PROMPT: Please switch "icon" to "button" in the listing below, from the line containing "You are a GUI" through the end of the listing, and give back only those lines with everything else unchanged. Leave the pictures out.
%%
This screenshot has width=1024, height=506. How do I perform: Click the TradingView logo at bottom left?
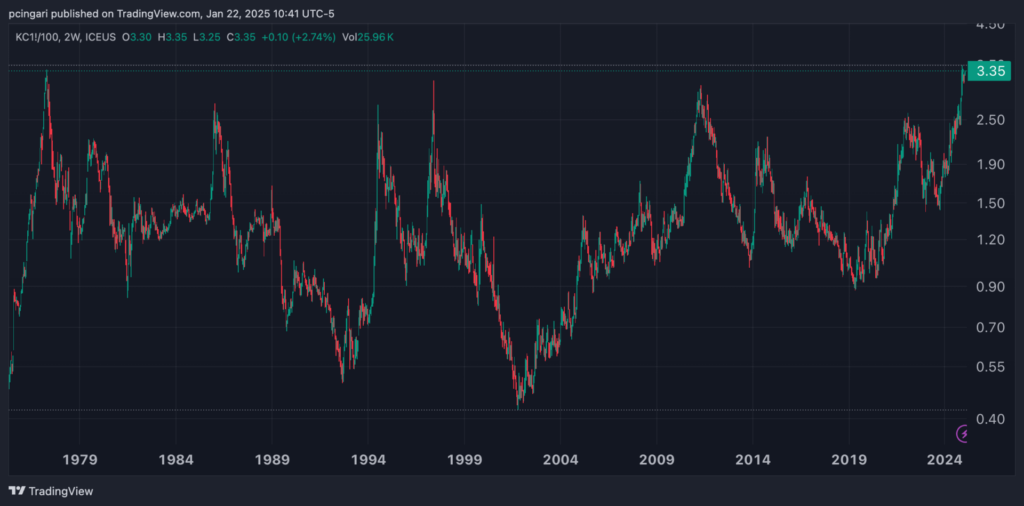tap(46, 491)
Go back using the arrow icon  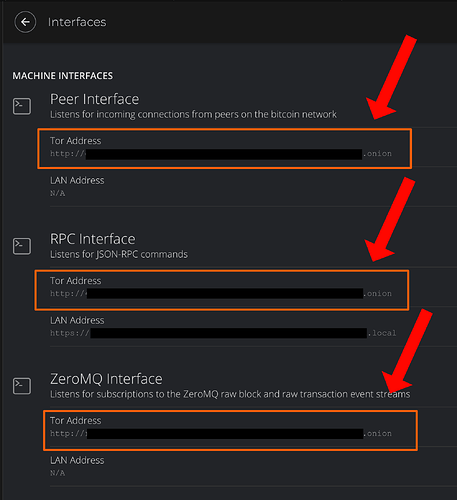click(25, 22)
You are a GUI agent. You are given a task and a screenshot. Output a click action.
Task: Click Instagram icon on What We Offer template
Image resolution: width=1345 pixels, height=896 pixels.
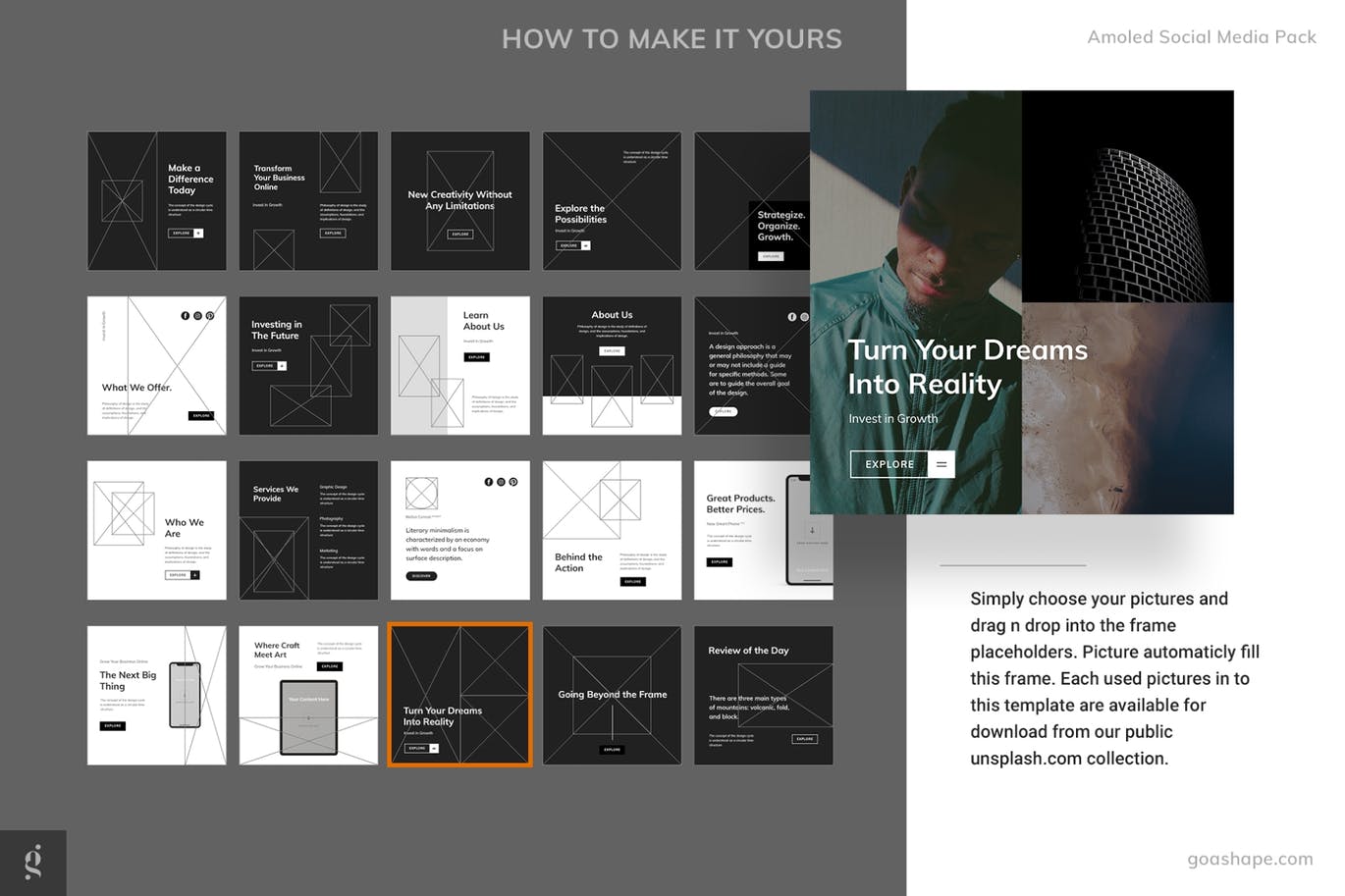pos(197,316)
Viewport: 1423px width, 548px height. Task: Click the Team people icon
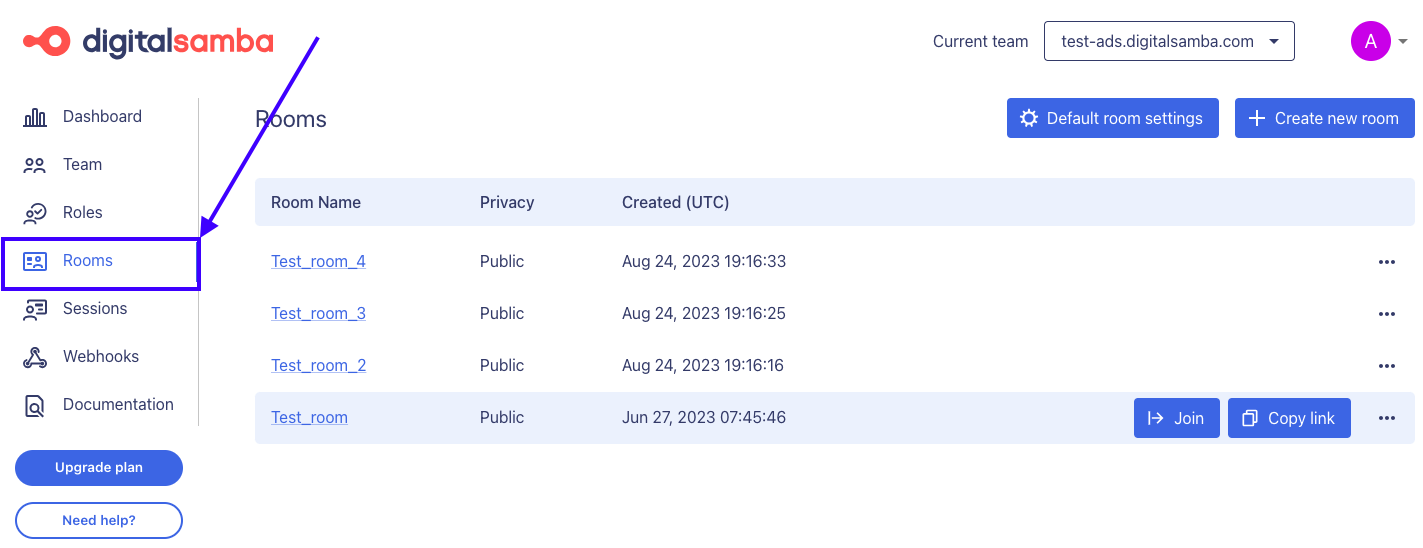[x=35, y=165]
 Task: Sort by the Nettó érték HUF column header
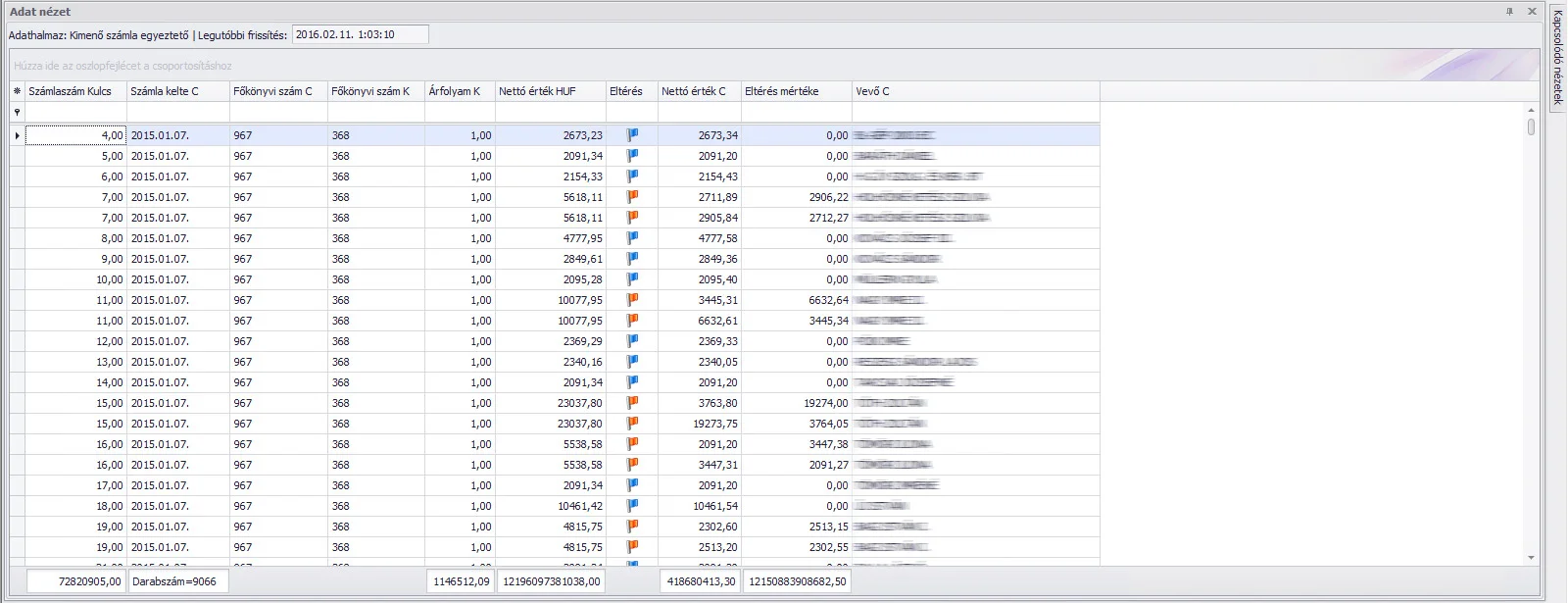pos(537,91)
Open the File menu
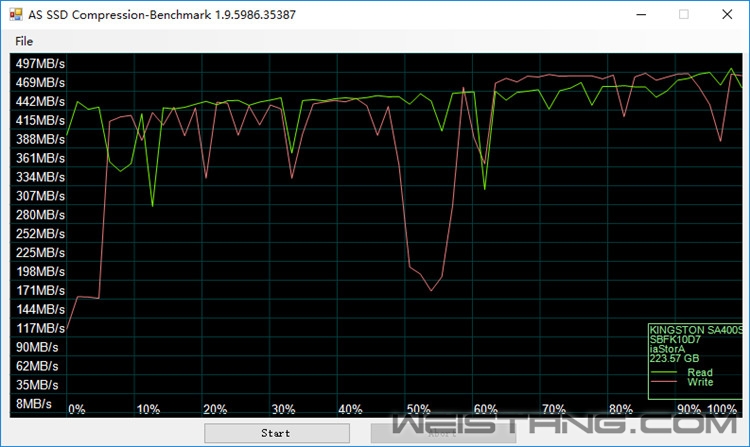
%%
SOLVED PROBLEM:
You are a GUI agent. You are given a task and a screenshot. Output a click action.
Task: Click Instagram button on What We Offer template
Image resolution: width=1345 pixels, height=896 pixels.
pos(197,316)
Viewport: 1423px width, 548px height. Task: Click the Team people button
[x=35, y=165]
 Task: Sort by the Nettó érték HUF column header
pos(537,91)
Open the File menu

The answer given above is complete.